── DATA TO USE
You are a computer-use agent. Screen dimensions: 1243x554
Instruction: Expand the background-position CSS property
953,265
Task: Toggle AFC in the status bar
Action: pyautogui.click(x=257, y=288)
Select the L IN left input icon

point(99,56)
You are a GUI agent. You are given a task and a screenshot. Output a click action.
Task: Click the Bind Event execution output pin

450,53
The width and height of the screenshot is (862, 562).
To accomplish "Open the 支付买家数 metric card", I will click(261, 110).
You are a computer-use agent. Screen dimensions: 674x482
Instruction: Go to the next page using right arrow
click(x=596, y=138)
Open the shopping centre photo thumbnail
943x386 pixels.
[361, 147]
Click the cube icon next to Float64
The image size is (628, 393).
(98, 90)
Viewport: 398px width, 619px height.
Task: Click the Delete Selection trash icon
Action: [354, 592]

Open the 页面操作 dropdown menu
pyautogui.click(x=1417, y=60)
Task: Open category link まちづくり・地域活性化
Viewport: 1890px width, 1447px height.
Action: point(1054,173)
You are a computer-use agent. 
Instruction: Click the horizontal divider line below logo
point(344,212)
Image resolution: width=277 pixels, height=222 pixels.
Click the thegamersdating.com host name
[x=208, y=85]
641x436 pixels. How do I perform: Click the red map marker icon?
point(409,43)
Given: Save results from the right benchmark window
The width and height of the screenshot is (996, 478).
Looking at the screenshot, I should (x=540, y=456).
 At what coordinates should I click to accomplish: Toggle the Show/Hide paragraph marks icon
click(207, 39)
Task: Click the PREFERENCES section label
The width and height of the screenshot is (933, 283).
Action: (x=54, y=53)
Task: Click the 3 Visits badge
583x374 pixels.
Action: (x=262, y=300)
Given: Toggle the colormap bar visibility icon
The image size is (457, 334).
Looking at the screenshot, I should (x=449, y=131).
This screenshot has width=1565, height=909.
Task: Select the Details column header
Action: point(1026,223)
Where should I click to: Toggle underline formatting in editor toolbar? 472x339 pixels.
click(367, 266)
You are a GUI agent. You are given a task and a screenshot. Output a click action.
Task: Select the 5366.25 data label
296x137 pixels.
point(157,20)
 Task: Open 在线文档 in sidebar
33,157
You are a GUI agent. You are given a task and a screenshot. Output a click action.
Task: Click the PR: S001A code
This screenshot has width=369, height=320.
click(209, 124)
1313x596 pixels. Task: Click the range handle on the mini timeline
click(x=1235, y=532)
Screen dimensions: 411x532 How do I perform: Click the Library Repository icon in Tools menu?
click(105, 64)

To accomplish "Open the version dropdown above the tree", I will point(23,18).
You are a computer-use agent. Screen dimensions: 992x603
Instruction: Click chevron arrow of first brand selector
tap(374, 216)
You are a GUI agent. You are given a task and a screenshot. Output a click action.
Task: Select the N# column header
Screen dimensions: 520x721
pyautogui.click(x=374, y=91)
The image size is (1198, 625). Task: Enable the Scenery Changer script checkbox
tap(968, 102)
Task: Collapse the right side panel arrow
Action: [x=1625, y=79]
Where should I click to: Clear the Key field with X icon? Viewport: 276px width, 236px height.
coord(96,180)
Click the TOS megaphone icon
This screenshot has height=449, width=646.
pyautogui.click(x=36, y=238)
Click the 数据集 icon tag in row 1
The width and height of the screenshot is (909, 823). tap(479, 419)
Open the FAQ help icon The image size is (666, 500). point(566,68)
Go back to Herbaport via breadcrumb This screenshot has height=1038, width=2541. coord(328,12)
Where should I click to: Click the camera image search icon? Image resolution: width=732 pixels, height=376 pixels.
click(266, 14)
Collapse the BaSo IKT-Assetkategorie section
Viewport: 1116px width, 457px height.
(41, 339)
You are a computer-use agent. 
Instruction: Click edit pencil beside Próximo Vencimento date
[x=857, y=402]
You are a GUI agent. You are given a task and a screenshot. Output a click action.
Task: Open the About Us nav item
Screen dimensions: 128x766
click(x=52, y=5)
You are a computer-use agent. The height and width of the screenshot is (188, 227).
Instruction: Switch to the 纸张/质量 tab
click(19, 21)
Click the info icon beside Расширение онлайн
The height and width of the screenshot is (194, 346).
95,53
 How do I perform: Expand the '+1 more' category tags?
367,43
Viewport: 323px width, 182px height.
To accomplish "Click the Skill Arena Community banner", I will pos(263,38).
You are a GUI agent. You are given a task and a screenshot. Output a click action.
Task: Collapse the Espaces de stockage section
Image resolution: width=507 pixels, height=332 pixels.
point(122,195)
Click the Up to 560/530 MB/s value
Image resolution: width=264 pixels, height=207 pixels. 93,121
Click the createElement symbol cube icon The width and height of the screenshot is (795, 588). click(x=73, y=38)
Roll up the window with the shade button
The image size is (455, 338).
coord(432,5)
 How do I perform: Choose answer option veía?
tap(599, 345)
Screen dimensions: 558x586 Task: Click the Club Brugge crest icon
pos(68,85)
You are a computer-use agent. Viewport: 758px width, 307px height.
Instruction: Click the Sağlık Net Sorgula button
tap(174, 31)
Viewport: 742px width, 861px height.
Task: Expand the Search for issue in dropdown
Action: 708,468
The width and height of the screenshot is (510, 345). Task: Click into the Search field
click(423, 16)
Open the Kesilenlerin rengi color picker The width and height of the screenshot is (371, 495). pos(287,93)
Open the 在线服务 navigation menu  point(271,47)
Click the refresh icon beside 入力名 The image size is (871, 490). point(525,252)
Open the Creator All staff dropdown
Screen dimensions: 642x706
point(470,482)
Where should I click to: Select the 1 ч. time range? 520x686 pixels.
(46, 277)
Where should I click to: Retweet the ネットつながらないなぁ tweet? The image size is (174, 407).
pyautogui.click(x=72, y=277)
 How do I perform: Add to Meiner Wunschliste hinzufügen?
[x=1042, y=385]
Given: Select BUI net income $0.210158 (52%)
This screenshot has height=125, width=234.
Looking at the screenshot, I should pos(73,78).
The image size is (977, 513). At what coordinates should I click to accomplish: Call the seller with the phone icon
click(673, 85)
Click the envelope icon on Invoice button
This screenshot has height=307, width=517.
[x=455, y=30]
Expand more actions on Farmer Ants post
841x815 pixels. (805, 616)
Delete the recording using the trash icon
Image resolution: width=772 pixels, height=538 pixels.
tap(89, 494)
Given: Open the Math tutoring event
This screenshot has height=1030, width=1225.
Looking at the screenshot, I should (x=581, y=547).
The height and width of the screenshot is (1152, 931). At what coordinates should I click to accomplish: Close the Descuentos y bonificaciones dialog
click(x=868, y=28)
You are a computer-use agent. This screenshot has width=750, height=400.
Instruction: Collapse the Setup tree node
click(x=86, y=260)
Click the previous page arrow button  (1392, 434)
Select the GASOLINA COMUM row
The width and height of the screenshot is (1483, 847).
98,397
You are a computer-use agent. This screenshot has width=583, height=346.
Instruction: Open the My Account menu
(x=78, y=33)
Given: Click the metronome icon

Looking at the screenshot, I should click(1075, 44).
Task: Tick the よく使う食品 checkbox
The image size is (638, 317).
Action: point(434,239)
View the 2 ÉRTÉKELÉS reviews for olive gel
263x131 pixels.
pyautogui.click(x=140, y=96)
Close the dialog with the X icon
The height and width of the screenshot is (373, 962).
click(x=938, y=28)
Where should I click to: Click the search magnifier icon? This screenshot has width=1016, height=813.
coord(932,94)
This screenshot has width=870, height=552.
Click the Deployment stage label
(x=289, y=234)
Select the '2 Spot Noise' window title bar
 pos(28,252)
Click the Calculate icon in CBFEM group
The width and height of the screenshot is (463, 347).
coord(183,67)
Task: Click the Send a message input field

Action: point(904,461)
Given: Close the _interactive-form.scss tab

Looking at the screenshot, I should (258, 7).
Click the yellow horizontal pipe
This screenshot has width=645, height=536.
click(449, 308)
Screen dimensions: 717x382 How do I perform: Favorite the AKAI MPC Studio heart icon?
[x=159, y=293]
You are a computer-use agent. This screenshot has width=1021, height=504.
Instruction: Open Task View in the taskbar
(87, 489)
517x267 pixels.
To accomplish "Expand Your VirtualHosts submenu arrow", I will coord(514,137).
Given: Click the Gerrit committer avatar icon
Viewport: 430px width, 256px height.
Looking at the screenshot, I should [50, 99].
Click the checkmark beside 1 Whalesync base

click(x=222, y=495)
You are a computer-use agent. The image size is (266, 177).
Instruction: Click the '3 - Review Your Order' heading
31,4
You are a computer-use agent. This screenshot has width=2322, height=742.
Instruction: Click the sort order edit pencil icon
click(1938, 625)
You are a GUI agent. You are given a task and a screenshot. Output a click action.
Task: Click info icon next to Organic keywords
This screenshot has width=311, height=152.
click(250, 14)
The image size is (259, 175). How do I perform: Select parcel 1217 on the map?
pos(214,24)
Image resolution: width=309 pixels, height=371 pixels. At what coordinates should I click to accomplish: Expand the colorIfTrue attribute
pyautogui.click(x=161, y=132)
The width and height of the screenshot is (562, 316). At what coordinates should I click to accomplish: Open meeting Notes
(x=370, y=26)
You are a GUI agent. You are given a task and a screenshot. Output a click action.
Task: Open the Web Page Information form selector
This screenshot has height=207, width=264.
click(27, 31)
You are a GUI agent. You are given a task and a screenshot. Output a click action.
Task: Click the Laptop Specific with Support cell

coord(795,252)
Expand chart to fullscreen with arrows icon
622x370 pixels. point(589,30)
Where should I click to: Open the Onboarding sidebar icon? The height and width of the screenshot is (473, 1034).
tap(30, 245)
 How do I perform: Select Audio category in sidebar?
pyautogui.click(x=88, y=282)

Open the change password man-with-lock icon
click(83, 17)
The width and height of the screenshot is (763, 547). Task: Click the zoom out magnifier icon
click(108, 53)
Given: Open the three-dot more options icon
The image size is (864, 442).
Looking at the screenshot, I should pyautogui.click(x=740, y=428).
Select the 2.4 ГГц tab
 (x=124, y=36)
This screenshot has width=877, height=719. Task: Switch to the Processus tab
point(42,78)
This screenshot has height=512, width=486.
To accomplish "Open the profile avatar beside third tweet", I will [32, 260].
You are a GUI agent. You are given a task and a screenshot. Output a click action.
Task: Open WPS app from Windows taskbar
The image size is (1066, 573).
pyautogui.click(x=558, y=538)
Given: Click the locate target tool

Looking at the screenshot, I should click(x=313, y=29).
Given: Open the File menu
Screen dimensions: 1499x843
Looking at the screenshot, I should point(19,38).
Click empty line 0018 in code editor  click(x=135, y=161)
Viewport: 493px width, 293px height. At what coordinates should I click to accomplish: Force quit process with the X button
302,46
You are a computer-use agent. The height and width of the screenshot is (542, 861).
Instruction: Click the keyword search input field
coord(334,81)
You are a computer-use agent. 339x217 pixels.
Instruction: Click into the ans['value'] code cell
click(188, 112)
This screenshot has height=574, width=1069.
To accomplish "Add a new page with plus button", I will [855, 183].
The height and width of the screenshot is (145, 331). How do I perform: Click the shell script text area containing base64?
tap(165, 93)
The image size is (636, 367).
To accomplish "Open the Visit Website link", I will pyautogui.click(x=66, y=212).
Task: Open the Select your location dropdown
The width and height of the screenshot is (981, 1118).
────
WORK REQUEST
The lines to extract from the data above begin with the line containing "The image size is (457, 334)." and end with the line containing "You are a computer-use agent. Screen dimensions: 992x603". Extract them exactly, including both.

COMPLETED EXERCISE
The image size is (457, 334).
Looking at the screenshot, I should (x=449, y=131).
This screenshot has width=1565, height=909.
Task: Select the Details column header
Action: point(1026,223)
Where should I click to: Toggle underline formatting in editor toolbar? 472x339 pixels.
click(367, 266)
You are a GUI agent. You are given a task and a screenshot. Output a click action.
Task: Select the 5366.25 data label
296x137 pixels.
point(157,20)
 Task: Open 在线文档 in sidebar
33,157
You are a GUI agent. You are given a task and a screenshot. Output a click action.
Task: Click the PR: S001A code
This screenshot has width=369, height=320.
click(209, 124)
1313x596 pixels. Task: Click the range handle on the mini timeline
click(x=1235, y=532)
Screen dimensions: 411x532 How do I perform: Click the Library Repository icon in Tools menu?
click(105, 64)

To accomplish "Open the version dropdown above the tree", I will point(23,18).
You are a computer-use agent. Screen dimensions: 992x603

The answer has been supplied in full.